Intra-operative electrode placement for sacral neuromodulation (SNM) relies on visual observation of motor contractions alone, lacking complete information on neural activation from stimulation. This study aimed to determine whether electrophysiological responses can be recorded directly from the S3 sacral nerve during therapeutic SNM in patients with fecal incontinence, and to characterize such responses in order to better understand the mechanism of action (MOA) and whether stimulation is subject to changes in posture. Eleven patients undergoing SNM were prospectively recruited. A bespoke stimulating and recording system was connected (both intraoperatively and postoperatively) to externalized SNM leads, and electrophysiological responses to monopolar current sweeps on each electrode were recorded and analyzed. The nature and thresholds of muscle contractions (intraoperatively) and patient-reported stimulation perception were recorded. We identified both neural responses (evoked compound action potentials) as well as myoelectric responses (far-field potentials from muscle activation). We identified large myelinated fibers (conduction velocity: 36-60 m/s) in 5/11 patients, correlating with patient-reported stimulation perception, and smaller myelinated fibers (conduction velocity <15 m/s) in 4/11 patients (not associated with any sensation). Myoelectric responses (observed in 7/11 patients) were attributed to pelvic floor and/or anal sphincter contraction. Responses varied with changes in posture. We present the first direct electrophysiological responses recorded from the S3 nerve during ongoing SNM in humans, showing both neural and myoelectric responses. These recordings highlight heterogeneity of neural and myoelectric responses (relevant to understanding MOA of SNM) and confirm that electrode lead position can change with posture.

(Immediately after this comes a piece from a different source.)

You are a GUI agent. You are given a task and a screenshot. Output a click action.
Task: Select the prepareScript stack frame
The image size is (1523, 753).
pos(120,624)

The Effect of Spinal Cord Stimulation Frequency on the Neural Response and Perceived Sensation in Patients With Chronic Pain.

BACKGROUND: The effect of spinal cord stimulation (SCS) amplitude on the activation of dorsal column fibres has been widely studied through the recording of Evoked Compound Action Potentials (ECAPs), the sum of all action potentials elicited by an electrical stimulus applied to the fibres. ECAP amplitude grows linearly with stimulus current after a threshold, and a larger ECAP results in a stronger stimulus sensation for patients. This study investigates the effect of stimulus frequency on both the ECAP amplitude as well as the perceived stimulus sensation in patients undergoing SCS therapy for chronic back and/or leg pain. METHODS: Patients suffering with chronic neuropathic lower-back and/or lower-limb pain undergoing an epidural SCS trial were recruited. Patients were implanted according to standard practice, having two 8-contact leads (8 mm inter-electrode spacing) which overlapped 2-4 contacts around the T9/T10 interspace. Both lead together thus spanning about three vertebral levels. Neurophysiological recordings were taken during the patient's trial phase at two routine follow-ups using a custom external stimulator capable of recording ECAPs in real-time from all non-stimulating contacts. Stimulation was performed at various vertebral levels, varying the frequency (ranging from 2 to 455 Hz) while all other stimulating variables were kept constant. During the experiments subjects were asked to rate the stimulation-induced sensation (paraesthesia) on a scale from 0 to 10. RESULTS: Frequency response curves showed an inverse relationship between stimulation sensation strength and ECAP amplitude, with higher frequencies generating smaller ECAPs but stronger stimulation-induced paraesthesia (at constant stimulation amplitude). Both relationships followed logarithmic trends against stimulus frequency meaning that the effects on ECAP amplitude and sensation are larger for smaller frequencies. CONCLUSION: This work supports the hypothesis that SCS-induced paraesthesia is conveyed through both frequency coding and population coding, fitting known psychophysics of tactile sensory information processing. The inverse relationship between ECAP amplitude and sensation for increasing frequencies at fixed stimulus amplitude questions common assumptions of monotonic relationships between ECAP amplitude and sensation strength.